*** PROVIDED DATA ***

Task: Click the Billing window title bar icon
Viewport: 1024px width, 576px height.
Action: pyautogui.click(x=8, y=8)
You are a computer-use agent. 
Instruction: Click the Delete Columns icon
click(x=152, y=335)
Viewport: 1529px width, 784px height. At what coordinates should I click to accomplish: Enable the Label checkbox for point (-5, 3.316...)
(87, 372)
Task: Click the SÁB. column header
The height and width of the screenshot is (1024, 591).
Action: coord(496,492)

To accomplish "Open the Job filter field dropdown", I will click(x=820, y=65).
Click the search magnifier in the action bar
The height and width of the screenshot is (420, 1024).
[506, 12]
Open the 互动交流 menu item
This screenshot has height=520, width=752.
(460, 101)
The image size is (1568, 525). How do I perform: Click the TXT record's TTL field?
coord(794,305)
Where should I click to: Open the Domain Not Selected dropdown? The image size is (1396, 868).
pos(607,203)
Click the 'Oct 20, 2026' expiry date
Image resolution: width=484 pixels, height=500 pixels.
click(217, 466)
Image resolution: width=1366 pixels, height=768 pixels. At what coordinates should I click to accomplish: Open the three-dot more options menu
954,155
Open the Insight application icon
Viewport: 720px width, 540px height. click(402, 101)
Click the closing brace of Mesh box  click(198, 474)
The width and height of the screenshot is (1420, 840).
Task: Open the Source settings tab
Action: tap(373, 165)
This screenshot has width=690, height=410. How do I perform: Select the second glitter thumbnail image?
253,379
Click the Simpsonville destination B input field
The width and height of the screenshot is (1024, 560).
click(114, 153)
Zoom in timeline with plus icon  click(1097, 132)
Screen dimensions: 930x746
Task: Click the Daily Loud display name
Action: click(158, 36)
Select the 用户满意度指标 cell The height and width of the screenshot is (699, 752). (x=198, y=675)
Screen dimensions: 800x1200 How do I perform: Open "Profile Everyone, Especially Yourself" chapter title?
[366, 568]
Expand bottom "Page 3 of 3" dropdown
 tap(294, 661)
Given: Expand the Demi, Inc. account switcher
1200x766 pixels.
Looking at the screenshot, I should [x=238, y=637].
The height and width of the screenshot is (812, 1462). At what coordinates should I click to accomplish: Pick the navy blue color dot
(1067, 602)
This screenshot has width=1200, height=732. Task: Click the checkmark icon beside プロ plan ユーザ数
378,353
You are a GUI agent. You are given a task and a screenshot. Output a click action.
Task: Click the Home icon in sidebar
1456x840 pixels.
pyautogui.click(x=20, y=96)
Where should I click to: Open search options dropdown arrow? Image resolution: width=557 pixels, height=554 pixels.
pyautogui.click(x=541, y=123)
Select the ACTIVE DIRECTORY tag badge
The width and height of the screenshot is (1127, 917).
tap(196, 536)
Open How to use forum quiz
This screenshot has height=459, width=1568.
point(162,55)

*** End of PROVIDED DATA ***

TASK OBJECTIVE :: The required output is the line containing "The width and height of the screenshot is (1024, 560)." through the last line of the records above, each copied exactly and nothing more.

REPLY ::
The width and height of the screenshot is (1024, 560).
click(114, 153)
Zoom in timeline with plus icon  click(1097, 132)
Screen dimensions: 930x746
Task: Click the Daily Loud display name
Action: click(158, 36)
Select the 用户满意度指标 cell The height and width of the screenshot is (699, 752). (x=198, y=675)
Screen dimensions: 800x1200 How do I perform: Open "Profile Everyone, Especially Yourself" chapter title?
[366, 568]
Expand bottom "Page 3 of 3" dropdown
 tap(294, 661)
Given: Expand the Demi, Inc. account switcher
1200x766 pixels.
Looking at the screenshot, I should [x=238, y=637].
The height and width of the screenshot is (812, 1462). At what coordinates should I click to accomplish: Pick the navy blue color dot
(1067, 602)
This screenshot has width=1200, height=732. Task: Click the checkmark icon beside プロ plan ユーザ数
378,353
You are a GUI agent. You are given a task and a screenshot. Output a click action.
Task: Click the Home icon in sidebar
1456x840 pixels.
pyautogui.click(x=20, y=96)
Where should I click to: Open search options dropdown arrow? Image resolution: width=557 pixels, height=554 pixels.
pyautogui.click(x=541, y=123)
Select the ACTIVE DIRECTORY tag badge
The width and height of the screenshot is (1127, 917).
tap(196, 536)
Open How to use forum quiz
This screenshot has height=459, width=1568.
point(162,55)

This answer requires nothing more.